Шотландские замки. От Эдинбурга до Инвернесса | страница 56



Мне довелось присутствовать при строительстве грандиозного канадского мемориала на гряде Вими. Прекрасное сооружение — одновременно величественное и трогательное в своем смирении, но, опять же, сомневаюсь, чтобы оно вызвало должный отклик у грядущих поколений.


Шотландия единственная из всех стран — участниц войны сумела создать прочувствованный и эмоциональный памятник. Ей удалось в полной мере выразить свою скорбь — возложить эту горестную ношу к ногам Бога и при том не утратить чувства меры и национальной гордости.

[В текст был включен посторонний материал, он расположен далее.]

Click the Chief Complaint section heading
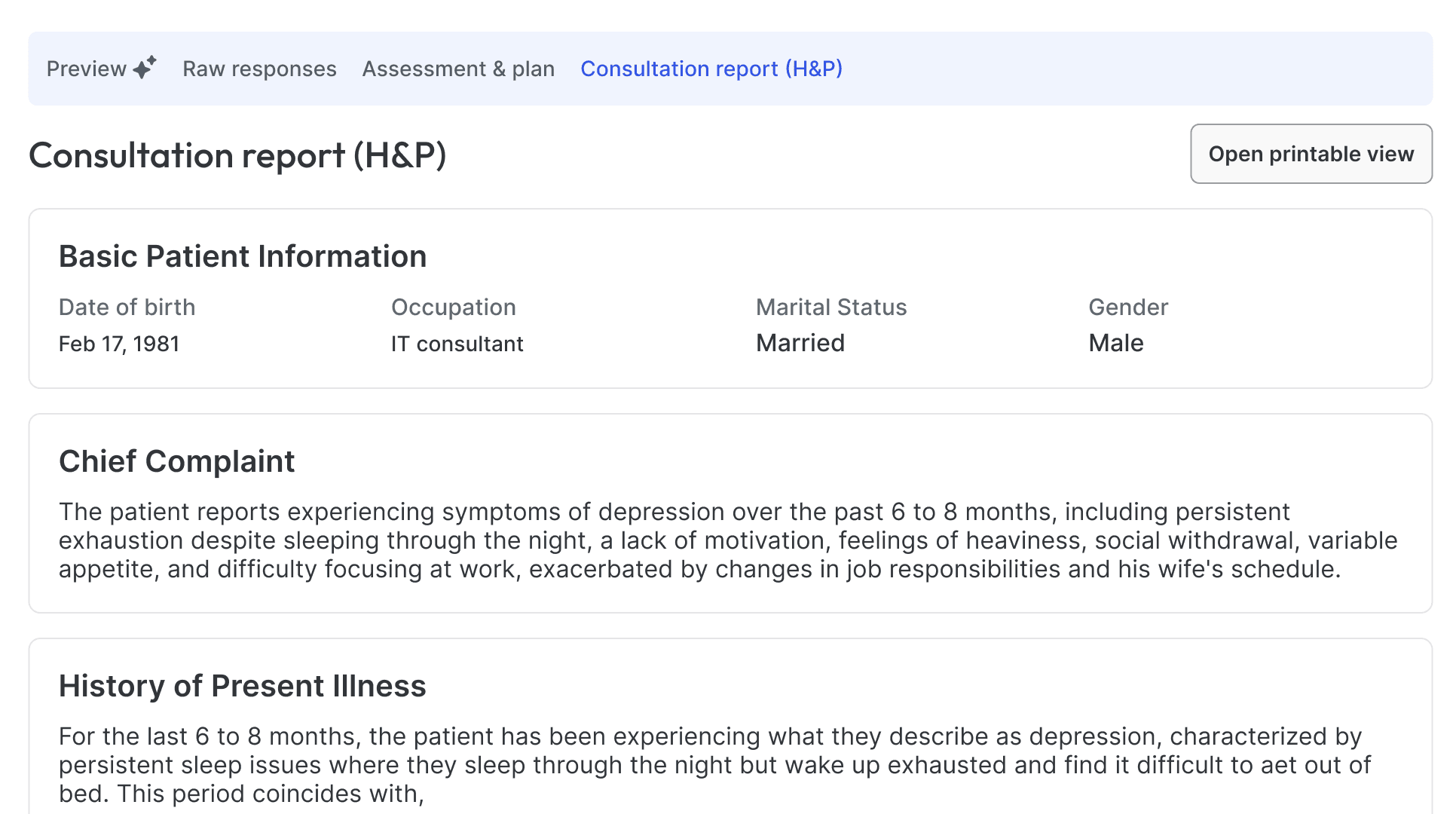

Наверное, кому-то покажется странным, что именно соотечественникам Джона Нокса оказалось это под силу — постичь и триумфально воплотить в камне идею веры. Их подвиг по своему значению вполне сопоставим с бессмертными достижениями католического средневековья. В те далекие времена безвестные мастера трудились самозабвенно не ради личной славы, а исключительно во имя веры, жившей в их душах. Национальный военный музей Шотландии — это единственное жизнеспособное дитя, которое произвела в родовых муках минувшая война. Его отличает поистине космическая концепция и очень личное, человеческое исполнение. Я не знаю, как это получилось, но музей сочетает в себе холодное величие «Династий»[15] Гарди и теплую атмосферу, присущую могиле Неизвестного солдата в нефе Вестминстерского аббатства.

Это единственный храм, который Шотландия построила со времен реформации. И если когда-нибудь в будущем сюда придет человек с философским складом ума, то война предстанет его глазам не как трагедия или героическая легенда, а как необыкновенное путешествие духа. Ежели наш гипотетический философ окажется англосаксом, то он наверняка подивится: как это удалось нашим современникам? Как люди — прошедшие через страшную войну, возможно, сами принимавшие в ней участие — смогли настолько возвыситься над трагедией смерти, чтоб вплотную приблизиться к идее великолепия жертвы. Полагаю, замысел Эдинбургского мавзолея родился где-нибудь среди величественных отрогов Грампианских гор.

Для англичанина выражение «славная смерть» всегда несет в себе оттенок горечи и слез. Мы подсознательно жалеем усопшего, думая: «Если б он не умер, ему сейчас было бы тридцать пять. Всего тридцать пять…» Мы вспоминаем дела, которые покойник планировал, но не успел совершить; соболезнуем его родным и близким. Мои соотечественники не верят в величие смерти, оно для них не более чем абстрактная идея.

Шотландцы чувствуют по-другому: здешний мемориал для них — не только реквием, но и хвалебный гимн. Это, однако, не мешает шотландским матерям приходить сюда, на Замковую скалу, чтобы побыть в обществе своего любимого мертвеца — одного-единственного из тех 100 тысяч шотландцев, которые сложили головы на войне.